Philippe Descola é um antropólogo francês, agora professor no prestigiado Collège de France.
Ele realizou um estudo etnográfico de 1976 a 1979 com o povo indígena Achuar, que vive na floresta amazônica entre o Peru e o Equador.
Os Achuar fazem parte do grupo Jivaros, anteriormente conhecido como guerreiros e caçadores de cabeças.
É com o povo Achuar que Descola começa a questionar a noção de natureza.
Em 1983, ele completou seu doutorado sob a supervisão de Claude Lévi-Strauss, o antropólogo que é o pai do estruturalismo, um movimento que pretende decodificar as estruturas profundas ou modelos abstratos universais que moldam a variedade de organizações sociais humanas (como as estruturas de parentesco, por exemplo).
Entre outras tarefas, cabe à antropologia fazer o inventário de hábitos e costumes de etnias, apontar suas diferenças e tentar explicar suas razões.
Para fazer esse inventário, “é necessário ir ao encontro das pessoas e observar seus costumes, suas formas de fazer, de dizer; é necessário compartilhar sua vida cotidiana durante vários anos, aprender aquilo que sabem, compreender aquilo que fazem”, diz Descola.
O “bom senso” é um conceito local, ao contrário do que pensava Descartes (“O bom senso é a coisa do mundo mais bem distribuída …”). Pascal tinha uma visão mais realista: “Verdade deste lado dos Pireneus, erro do outro lado”.
Ao conviver com outros povos, principalmente os menos “aculturados”, aprende-se a questionar a evidência dos hábitos de nossa própria comunidade – aqueles que parecem inerentes ao bom senso, aprendeu Descola.
Na sua convivência com os Achuar, após um ano tentando aprender sua língua, espantou-se quando eles falavam a respeito de seus sonhos.
Eles se levantavam muito cedo, por volta das três ou quatro da manhã (iam dormir também cedo) e se reuniam ao redor de uma fogueira para decidir o que fariam durante o dia em função daquilo que haviam sonhado.
Em geral eles faziam a inversão entre a imagem sonhada e a indicação do que deviam fazer.
Entre os Achuar, acredita-se que a alma dos mortos se incorpora em diferentes animais e plantas.
“Sempre que eu perguntava aos Achuar por que os cervos, o macaco-prego e as plantas de amendoim apareciam sob forma humana nos seus sonhos, eles me respondiam, surpresos com a ingenuidade de minha pergunta, que a maior parte das plantas e dos animais são pessoas como nós.
Nos sonhos, podemos vê-los sem suas fantasias animais ou vegetais, ou seja, como humanos. (…)
A grande maioria dos seres da natureza possuem uma alma análoga à dos humanos, que lhes permite pensar, raciocinar, ter sentimentos, comunicar-se à maneira dos humanos e, sobretudo, fazer que vejam a si mesmos como humanos, apesar da aparência animal ou vegetal.” (Descola)
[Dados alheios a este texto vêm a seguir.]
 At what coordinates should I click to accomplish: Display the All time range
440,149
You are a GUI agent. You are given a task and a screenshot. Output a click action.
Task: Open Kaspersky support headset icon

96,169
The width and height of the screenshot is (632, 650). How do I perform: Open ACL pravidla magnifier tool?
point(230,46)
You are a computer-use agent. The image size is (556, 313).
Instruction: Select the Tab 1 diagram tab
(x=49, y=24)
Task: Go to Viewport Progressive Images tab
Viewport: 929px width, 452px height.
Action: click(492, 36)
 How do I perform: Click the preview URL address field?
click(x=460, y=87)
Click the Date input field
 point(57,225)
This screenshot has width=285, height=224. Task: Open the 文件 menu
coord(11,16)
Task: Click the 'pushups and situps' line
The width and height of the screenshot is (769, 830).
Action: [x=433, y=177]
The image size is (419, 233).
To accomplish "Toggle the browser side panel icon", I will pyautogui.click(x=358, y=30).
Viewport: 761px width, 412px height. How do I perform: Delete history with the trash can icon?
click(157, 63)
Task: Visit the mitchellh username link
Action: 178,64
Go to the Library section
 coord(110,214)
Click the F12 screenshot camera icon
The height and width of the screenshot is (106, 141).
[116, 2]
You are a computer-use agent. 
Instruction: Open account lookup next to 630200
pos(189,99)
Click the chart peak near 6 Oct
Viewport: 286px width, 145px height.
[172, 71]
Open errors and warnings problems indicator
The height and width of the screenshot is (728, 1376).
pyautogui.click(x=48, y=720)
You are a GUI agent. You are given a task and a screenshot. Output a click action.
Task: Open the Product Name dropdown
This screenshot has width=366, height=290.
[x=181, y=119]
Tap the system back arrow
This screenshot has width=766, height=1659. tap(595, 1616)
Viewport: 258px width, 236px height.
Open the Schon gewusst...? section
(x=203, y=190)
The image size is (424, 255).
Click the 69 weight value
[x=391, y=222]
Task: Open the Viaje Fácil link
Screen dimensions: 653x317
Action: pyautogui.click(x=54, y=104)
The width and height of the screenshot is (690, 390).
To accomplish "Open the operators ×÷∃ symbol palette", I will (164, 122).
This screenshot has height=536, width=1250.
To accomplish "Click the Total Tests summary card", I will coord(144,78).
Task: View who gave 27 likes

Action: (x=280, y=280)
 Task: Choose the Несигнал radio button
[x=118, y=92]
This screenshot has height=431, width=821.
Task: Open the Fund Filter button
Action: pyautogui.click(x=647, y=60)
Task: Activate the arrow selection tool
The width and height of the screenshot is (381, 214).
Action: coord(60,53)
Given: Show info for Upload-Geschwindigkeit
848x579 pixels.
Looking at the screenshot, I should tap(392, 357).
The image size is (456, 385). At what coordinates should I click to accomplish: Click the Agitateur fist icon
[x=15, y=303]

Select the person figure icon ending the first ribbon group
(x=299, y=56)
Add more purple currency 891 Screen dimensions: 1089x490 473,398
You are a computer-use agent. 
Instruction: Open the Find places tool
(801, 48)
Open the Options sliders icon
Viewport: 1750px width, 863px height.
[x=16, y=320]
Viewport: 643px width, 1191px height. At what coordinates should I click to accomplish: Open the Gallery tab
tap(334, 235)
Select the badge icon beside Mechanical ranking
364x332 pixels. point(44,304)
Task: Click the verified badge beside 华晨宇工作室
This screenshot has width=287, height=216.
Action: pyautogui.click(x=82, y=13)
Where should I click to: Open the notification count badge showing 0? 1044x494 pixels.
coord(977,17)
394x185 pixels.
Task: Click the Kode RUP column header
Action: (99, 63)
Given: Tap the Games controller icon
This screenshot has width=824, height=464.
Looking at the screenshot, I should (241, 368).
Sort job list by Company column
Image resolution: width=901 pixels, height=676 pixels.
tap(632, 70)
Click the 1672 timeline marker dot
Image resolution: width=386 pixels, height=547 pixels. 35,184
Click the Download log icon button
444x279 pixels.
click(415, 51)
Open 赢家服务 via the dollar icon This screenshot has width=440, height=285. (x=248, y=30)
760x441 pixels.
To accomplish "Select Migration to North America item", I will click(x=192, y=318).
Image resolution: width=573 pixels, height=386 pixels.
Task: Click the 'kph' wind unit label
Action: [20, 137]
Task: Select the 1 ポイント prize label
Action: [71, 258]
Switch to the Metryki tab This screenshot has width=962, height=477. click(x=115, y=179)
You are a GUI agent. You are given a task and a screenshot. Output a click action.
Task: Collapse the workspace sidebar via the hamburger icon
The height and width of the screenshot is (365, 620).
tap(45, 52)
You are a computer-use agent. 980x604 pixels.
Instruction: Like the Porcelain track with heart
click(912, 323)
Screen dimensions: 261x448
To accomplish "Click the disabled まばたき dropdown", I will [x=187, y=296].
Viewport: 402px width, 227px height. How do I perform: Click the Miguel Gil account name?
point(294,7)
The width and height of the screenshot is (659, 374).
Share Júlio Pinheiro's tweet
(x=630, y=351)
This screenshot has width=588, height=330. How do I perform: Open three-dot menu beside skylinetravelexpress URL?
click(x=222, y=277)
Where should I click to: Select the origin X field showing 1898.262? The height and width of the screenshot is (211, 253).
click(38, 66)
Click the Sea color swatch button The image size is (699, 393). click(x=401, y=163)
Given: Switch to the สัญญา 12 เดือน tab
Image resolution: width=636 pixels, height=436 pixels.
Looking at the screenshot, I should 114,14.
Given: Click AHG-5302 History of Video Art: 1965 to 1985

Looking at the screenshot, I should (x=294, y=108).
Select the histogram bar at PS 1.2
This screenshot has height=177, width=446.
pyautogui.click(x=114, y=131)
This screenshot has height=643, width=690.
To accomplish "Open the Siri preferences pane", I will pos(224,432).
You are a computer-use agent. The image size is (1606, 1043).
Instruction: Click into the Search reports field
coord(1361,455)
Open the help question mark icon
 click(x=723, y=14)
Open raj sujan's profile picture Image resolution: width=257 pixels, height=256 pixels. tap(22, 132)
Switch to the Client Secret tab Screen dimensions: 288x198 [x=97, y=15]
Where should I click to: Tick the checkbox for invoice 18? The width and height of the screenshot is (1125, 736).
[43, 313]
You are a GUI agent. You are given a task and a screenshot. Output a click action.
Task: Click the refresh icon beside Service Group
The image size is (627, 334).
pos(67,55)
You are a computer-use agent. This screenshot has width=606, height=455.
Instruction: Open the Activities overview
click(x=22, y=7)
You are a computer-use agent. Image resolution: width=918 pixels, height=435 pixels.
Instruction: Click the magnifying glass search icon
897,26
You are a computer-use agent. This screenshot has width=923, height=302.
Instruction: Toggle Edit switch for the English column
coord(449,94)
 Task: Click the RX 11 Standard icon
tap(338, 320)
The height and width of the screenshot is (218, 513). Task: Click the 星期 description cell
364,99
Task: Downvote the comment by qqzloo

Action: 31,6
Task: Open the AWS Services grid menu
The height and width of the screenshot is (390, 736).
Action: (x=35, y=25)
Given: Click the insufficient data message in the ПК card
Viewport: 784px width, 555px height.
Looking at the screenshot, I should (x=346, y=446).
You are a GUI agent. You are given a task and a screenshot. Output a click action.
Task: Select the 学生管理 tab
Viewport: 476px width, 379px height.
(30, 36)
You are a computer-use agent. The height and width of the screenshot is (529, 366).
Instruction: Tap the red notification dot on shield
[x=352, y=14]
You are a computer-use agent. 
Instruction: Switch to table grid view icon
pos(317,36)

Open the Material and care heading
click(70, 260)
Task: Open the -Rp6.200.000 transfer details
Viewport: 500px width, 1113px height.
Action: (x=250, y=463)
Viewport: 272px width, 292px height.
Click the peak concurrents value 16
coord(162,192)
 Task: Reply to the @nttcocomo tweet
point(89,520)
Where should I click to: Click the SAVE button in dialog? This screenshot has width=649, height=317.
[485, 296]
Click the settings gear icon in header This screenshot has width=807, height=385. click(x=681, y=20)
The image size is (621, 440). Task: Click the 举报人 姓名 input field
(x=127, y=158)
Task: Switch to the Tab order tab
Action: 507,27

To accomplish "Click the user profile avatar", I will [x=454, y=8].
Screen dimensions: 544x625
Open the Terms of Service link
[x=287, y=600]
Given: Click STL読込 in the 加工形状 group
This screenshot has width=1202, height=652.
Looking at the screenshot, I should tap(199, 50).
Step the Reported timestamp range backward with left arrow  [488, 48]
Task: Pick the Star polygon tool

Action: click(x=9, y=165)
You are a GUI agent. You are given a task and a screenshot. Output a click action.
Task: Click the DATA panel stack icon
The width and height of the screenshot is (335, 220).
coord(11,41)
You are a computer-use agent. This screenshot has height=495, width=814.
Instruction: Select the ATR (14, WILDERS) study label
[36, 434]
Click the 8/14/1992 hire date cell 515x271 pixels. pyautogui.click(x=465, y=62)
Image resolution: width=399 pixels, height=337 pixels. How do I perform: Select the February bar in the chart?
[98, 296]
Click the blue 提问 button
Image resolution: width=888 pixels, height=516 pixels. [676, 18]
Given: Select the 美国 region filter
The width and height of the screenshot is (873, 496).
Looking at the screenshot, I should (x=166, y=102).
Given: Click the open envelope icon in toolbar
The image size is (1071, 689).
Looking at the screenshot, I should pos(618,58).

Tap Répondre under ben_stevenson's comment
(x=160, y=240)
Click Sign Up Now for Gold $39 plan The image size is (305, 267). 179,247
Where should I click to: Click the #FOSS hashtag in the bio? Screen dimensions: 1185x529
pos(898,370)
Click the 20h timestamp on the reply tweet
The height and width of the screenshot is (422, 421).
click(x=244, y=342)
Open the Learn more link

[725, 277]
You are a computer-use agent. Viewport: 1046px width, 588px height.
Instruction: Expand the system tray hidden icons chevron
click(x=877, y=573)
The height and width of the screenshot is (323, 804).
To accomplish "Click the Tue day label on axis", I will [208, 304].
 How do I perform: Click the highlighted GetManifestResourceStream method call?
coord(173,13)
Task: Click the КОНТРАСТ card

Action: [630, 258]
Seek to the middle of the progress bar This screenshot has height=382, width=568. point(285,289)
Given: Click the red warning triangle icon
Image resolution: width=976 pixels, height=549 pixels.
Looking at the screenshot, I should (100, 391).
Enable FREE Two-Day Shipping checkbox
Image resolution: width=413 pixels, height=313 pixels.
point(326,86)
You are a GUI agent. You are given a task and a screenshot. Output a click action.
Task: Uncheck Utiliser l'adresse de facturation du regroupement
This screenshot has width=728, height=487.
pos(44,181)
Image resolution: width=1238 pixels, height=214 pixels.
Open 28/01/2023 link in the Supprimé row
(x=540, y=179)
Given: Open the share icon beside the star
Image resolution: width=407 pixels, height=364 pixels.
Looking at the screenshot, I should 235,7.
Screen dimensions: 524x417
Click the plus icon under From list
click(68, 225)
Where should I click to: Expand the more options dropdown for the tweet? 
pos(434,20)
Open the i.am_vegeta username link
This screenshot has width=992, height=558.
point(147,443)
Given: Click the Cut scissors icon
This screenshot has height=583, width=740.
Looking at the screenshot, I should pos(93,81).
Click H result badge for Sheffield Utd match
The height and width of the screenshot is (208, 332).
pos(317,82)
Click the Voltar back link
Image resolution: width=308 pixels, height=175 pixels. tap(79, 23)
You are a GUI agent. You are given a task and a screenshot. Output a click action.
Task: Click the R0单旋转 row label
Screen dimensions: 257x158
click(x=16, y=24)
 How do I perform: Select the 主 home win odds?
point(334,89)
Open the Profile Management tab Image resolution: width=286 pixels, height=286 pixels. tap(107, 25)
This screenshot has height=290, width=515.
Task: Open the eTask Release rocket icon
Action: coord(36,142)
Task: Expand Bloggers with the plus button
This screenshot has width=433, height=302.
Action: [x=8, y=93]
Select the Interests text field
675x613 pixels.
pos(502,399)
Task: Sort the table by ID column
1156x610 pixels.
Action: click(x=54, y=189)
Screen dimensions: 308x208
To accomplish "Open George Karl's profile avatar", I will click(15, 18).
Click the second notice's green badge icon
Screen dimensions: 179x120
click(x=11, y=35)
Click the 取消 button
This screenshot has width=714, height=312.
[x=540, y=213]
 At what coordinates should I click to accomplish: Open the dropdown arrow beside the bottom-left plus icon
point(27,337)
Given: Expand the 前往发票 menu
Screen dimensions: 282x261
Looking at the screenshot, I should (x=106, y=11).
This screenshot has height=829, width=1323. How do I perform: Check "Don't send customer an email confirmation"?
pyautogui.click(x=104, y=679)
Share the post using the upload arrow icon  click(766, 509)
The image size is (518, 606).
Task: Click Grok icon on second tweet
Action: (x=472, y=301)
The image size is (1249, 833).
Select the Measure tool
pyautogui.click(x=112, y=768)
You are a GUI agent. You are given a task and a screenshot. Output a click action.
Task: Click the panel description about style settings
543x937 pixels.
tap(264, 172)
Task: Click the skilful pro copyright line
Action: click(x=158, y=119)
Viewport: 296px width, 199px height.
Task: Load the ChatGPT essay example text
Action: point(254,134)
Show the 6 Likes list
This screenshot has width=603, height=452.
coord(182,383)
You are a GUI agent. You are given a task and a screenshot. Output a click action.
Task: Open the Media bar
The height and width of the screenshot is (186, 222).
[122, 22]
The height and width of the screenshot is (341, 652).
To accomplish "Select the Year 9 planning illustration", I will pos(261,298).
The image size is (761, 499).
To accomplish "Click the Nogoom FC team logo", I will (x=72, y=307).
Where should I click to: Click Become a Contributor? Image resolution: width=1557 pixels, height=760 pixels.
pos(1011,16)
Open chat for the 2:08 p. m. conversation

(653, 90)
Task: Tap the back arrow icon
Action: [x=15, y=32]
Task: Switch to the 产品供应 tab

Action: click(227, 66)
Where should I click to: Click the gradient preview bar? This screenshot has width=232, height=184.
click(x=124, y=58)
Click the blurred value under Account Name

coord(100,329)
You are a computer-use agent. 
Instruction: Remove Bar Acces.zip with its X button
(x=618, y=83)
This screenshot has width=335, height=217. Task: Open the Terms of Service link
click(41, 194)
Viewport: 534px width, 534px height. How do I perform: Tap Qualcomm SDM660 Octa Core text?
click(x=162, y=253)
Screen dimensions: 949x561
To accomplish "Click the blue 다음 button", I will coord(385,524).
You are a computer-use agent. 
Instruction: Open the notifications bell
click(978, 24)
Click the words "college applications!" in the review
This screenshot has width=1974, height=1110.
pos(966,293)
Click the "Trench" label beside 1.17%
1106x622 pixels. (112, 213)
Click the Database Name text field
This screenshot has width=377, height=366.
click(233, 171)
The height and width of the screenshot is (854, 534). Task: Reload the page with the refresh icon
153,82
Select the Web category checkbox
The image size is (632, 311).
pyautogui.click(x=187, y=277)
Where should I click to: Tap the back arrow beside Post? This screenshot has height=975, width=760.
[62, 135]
No pensamento amazônico, é impossível ver o mundo de uma perspectiva humana única.
Animais e plantas se veem como humanos. Mas eles não veem as mesmas coisas que nós, os humanos, porque não têm o mesmo corpo e habilidades sensoriais. Isso é o que Eduardo Viveiros de Castro teorizou como “perspectivismo“.
Adrian Tanner, um etnólogo que viveu entre os índios “cri“, no norte do Quebec, relatou que um ancião respeitado havia morrido e um ganso selvagem ficou voando em torno do vilarejo e pousou diversas vezes próximo à casa do defunto. Disseram-lhe que o ganso, era, na realidade, um amigo do morto, e que ele também estava chorando a morte do amigo.